I'm new to Pandas and Numpy. I was trying to solve the Kaggle | Titanic Dataset. Now I have to fix the two columns, "Age" and "Embarked" because they contains NAN.

Now I tried the fillna without any success, soon to discover that I was missing the inplace = True.

Now I attached them. But the first imputation was successful but the second one was not. I tried searching in SO and google, but did not find anything useful. Please help me.

Here's the code that I was trying.

# imputing "Age" with mean
titanic_df["Age"].fillna(titanic_df["Age"].mean(), inplace = True)
    
# imputing "Embarked" with mode
titanic_df["Embarked"].fillna(titanic_df["Embarked"].mode(), inplace = True)

print titanic_df["Age"][titanic_df["Age"].isnull()].size
print titanic_df["Embarked"][titanic_df["Embarked"].isnull()].size

and I got the output as

0
2

However I managed to get what I want without using inplace=True

titanic_df["Age"] =titanic_df["Age"].fillna(titanic_df["Age"].mean())
titanic_df["Embarked"] = titanic_df.fillna(titanic_df["Embarked"].mode())

But I am curious what's with the second usage of inplace=True.

Please bear with if I'm asking something which is extremely stupid because I' totally new and I may miss small things. Any help is appreciated. Thanks in advance.

Solution

pd.Series.mode returns a Series.

A variable has a single arithmetic mean and a single median but it may have several modes. If more than one value has the highest frequency, there will be multiple modes.

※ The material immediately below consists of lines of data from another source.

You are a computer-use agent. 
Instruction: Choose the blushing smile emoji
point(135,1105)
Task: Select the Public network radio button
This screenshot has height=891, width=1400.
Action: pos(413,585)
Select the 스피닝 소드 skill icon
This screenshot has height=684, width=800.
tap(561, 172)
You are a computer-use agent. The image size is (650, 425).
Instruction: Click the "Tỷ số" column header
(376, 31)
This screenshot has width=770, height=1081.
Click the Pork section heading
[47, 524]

pandas operates on labels.

titanic_df.mean()
Out: 
PassengerId    446.000000
Survived         0.383838
Pclass           2.308642
Age             29.699118
SibSp            0.523008
Parch            0.381594
Fare            32.204208
dtype: float64

If I were to use titanic_df.fillna(titanic_df.mean()) it would return a new DataFrame where the column PassengerId is filled with 446.0, column Survived is filled with 0.38 and so on.

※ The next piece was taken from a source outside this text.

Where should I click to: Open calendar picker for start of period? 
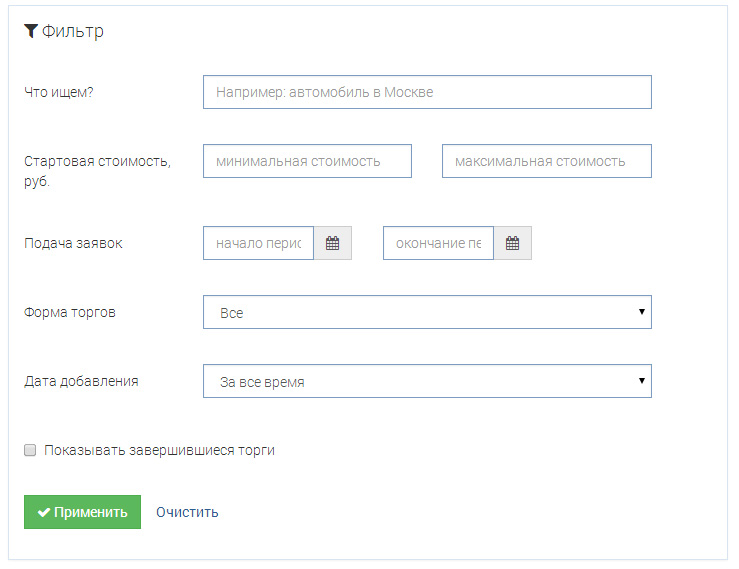click(x=332, y=243)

However, if I call the mean method on a Series, the returning value is a float:

titanic_df['Age'].mean()
Out: 29.69911764705882

There is no label associated here. So if I use titanic_df.fillna(titanic_df['Age'].mean()) all the missing values in all the columns will be filled with 29.699.

Why the first attempt was not successful

You tried to fill the entire DataFrame, titanic_df with titanic_df["Embarked"].mode(). Let's check the output first:

titanic_df["Embarked"].mode()
Out: 
0    S
dtype: object

It is a Series with a single element. The index is 0 and the value is S. Now, remember how it would work if we used titanic_df.mean() to fill: it would fill each column with the corresponding mean value. Here, we only have one label. So it will only fill values if we have a column named 0. Try adding df[0] = np.nan and executing your code again. You'll see that the new column is filled with S.

Why the second attempt was (not) successful

The right hand side of the equation, titanic_df.fillna(titanic_df["Embarked"].mode()) returns a new DataFrame. In this new DataFrame, Embarked column still has nan's:

titanic_df.fillna(titanic_df["Embarked"].mode())['Embarked'].isnull().sum()
Out: 2

However you didn't assign it back to the entire DataFrame. You assigned this DataFrame to a Series - titanic_df['Embarked']. It didn't actually fill the missing values in the Embarked column, it just used the index values of the DataFrame. If you actually check the new column, you'll see numbers 1, 2, ... instead of S, C and Q.

What you should do instead

You are trying to fill a single column with a single value. First, disassociate that value from its label:

titanic_df['Embarked'].mode()[0]
Out: 'S'

Now, it is not important if you use inplace=True or assign the result back. Both

titanic_df['Embarked'] = titanic_df['Embarked'].fillna(titanic_df['Embarked'].mode()[0])

and

titanic_df['Embarked'].fillna(titanic_df['Embarked'].mode()[0], inplace=True)

will fill the missing values in the Embarked column with S.

Of course this assumes you want to use the first value if there are multiple modes. You may need to improve your algorithm there (for example randomly select from the values if there are multiple modes).